(Beginning of Dataset records)

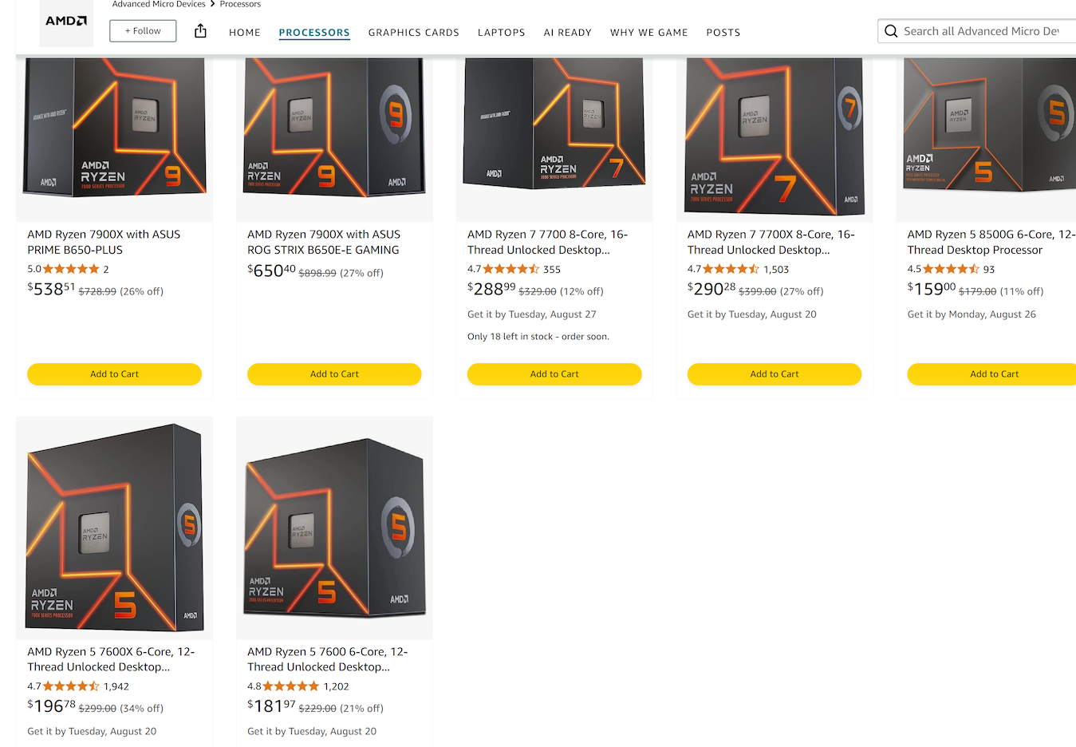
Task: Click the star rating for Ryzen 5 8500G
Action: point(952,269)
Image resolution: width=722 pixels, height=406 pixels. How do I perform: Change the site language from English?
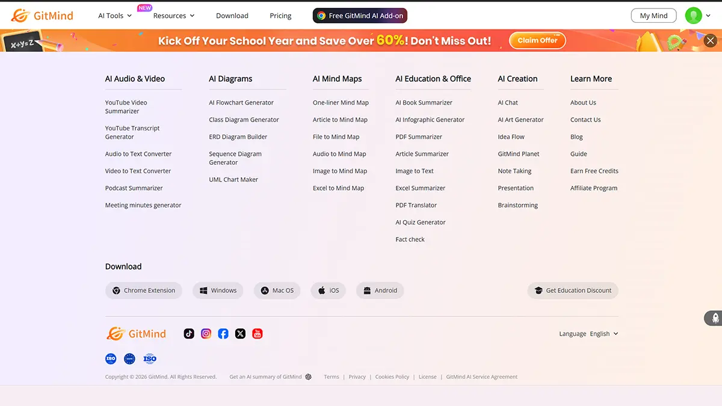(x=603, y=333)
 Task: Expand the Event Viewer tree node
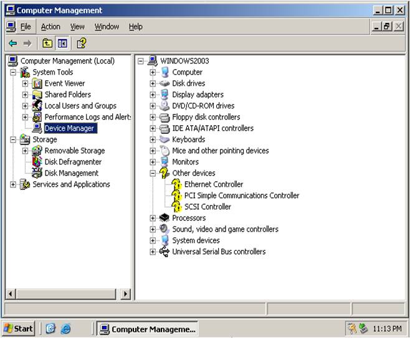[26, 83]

(End of Dataset records)

What is expected: Only lines from the one holding "Image resolution: width=722" through the last line of the entries above are wanted, both ends included, each retyped exactly; no pictures.

Answer section:
Image resolution: width=722 pixels, height=406 pixels. How do I perform: Change the site language from English?
(x=603, y=333)
 Task: Expand the Event Viewer tree node
[26, 83]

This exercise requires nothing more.